UNDERSTANDING BY DESIGN

 

Unit Overview

Unit Title: Linear Inequalities

Grade Level: Junior

Subject/Topic Area(s): Algebra II

Designed By: Maeve Goetz

Time Frame: 4 weeks; Block Schedule

School District: San Antonio Independent School District

School: Highlands High School

School Address and Phone:

3118 Elgin Ave.
San Antonio, TX 78210
(210) 333-0421

Brief Summary of Unit (Including curricular context and unit goals):
The students will be introduced to linear inequalities and systems of linear inequalities. The main
understandings that I want to develop in my students are that there are many methods to solving math
problems and that solving the problem is not always enough ( mathematically correct solutions are not
always the best solutions). They will need to analyze the solutions they develop to determine whether or
not their answer is reasonable.
Students will demonstrate their knowledge of linear equalities by solving them algebraically,
graphically, and using a table. Students will compare and contrast linear equations to linear inequalities.
They will explore real-world examples of linear inequalities and discuss when linear inequalities are
necessary to solve certain problems.
Students will apply what they have learned to a project. Each student will open a store of their
choosing. They must decide how many of two products they would like to have at their store based upon
the amount of space each takes up and the profit earned by each product. They will also compare this
simplified problem to what the problem would be like in the real world .

 

Unit: Linear Inequalities
Course: Core III
Stage 1: Desired Results
Understandings
Students will understand that:
There are many methods for solving mathematical problems.
Systems give absolute or optimal solutions for a set of equations or inequalities.
Mathematically correct solutions may not always yield the best solutions.
Essential Questions Knowledge & Skill
When do you use inequalities? When do you not?
How do you decide which method to use to solve a
problem?
When is a “correct” mathematical answer not the best
solution?
§111.33. Algebra II
(3) The student formulates systems of equations and
inequalities from problem situations, uses a variety of
methods to solve them, and analyzes the solutions in
terms of the situations. Following are performance
descriptions.

(A) The student analyzes situations and formulates
systems of equations or inequalities in two or more
unknowns to solve problems.

(B) The student uses algebraic methods, graphs, tables,
or matrices, to solve systems of equations or
inequalities.

(C) For given contexts, the student interprets and
determines the reasonableness of solutions to systems of
equations or inequalities.
 
Stage 2: Assessment Evidence
Performance Task: see attached paper.
Other evidence:
Writing samples to accompany one of their examples of solving a linear inequality (explain what they do in each
step and why).
Quiz over solving linear inequalities.
Quiz over solving systems of linear inequalities.
Cumulative Test.
Stage 3: Learning Activities
(Steps taken to get students to answer Stage 1 questions and complete performance task)

▶ _GIVEN TASK 1_
Revise the unit plan from "(C) For given" through "Cumulative Test.", replacing "Cumulative Test" with "Final Exam".
▶ _GIVEN TASK 2_
According to the unit plan, what is the time frame for the Linear Inequalities unit?
The material after this point isn't needed.

▶ _SOURCE DATA_
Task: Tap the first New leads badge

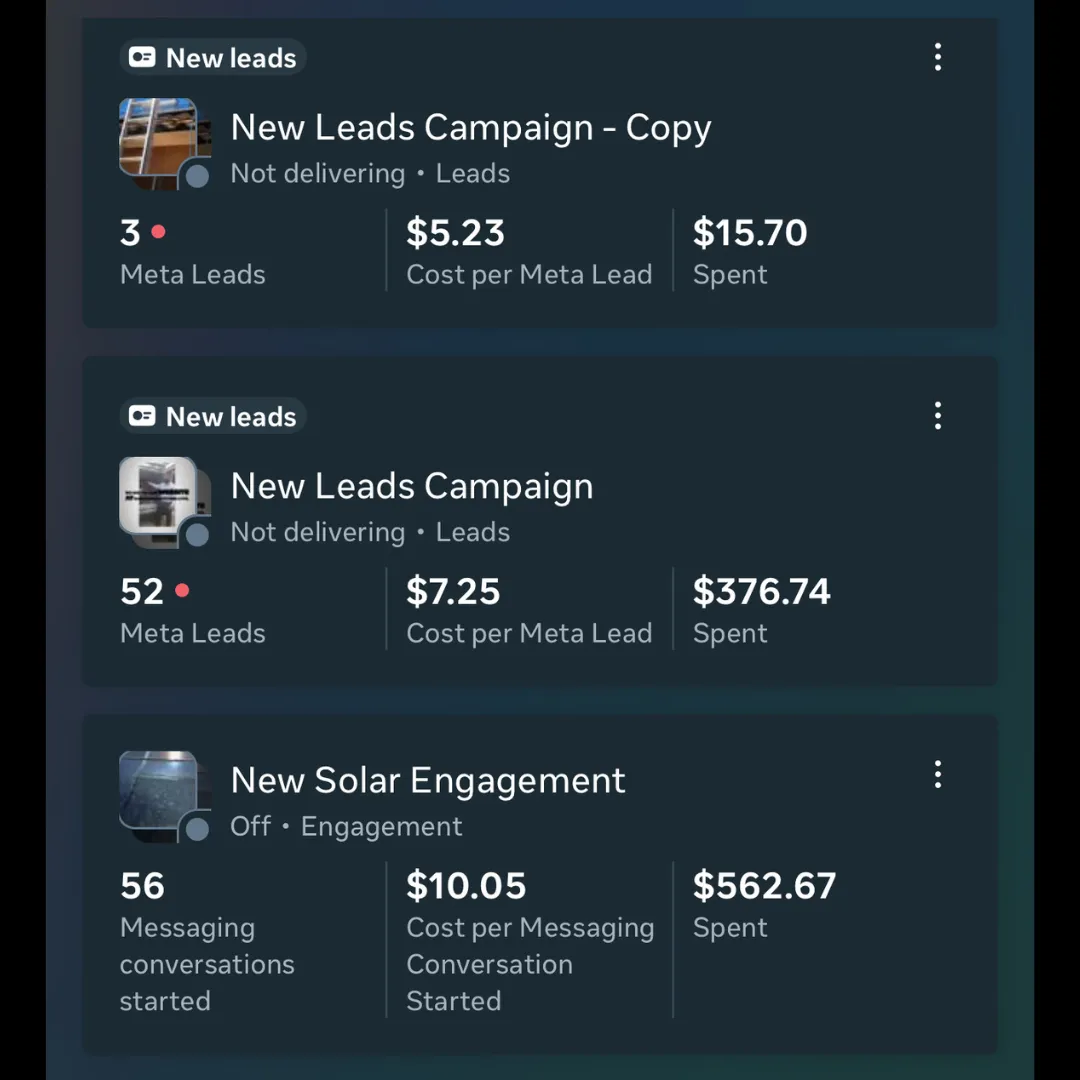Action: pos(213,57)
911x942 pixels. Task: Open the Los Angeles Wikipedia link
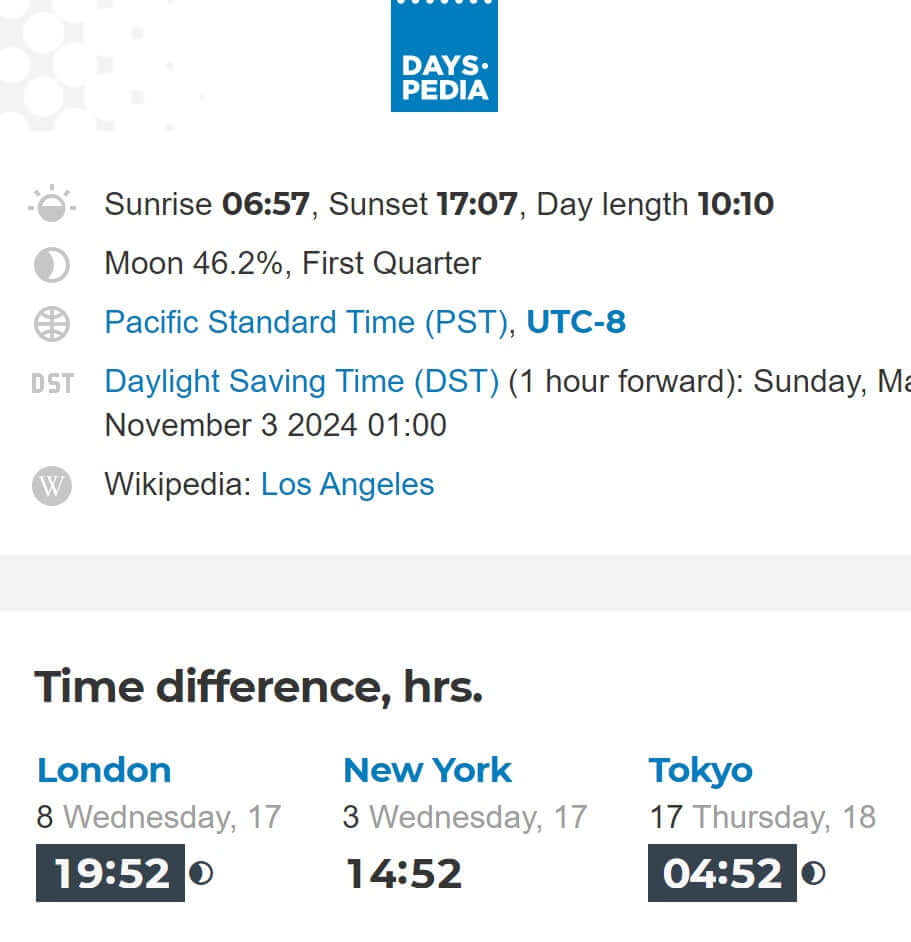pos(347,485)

▶ _REPLY 1_
(C) For given contexts, the student interprets and
determines the reasonableness of solutions to systems of
equations or inequalities.
 
Stage 2: Assessment Evidence
Performance Task: see attached paper.
Other evidence:
Writing samples to accompany one of their examples of solving a linear inequality (explain what they do in each
step and why).
Quiz over solving linear inequalities.
Quiz over solving systems of linear inequalities.
Final Exam.

▶ _REPLY 2_
4 weeks on a block schedule.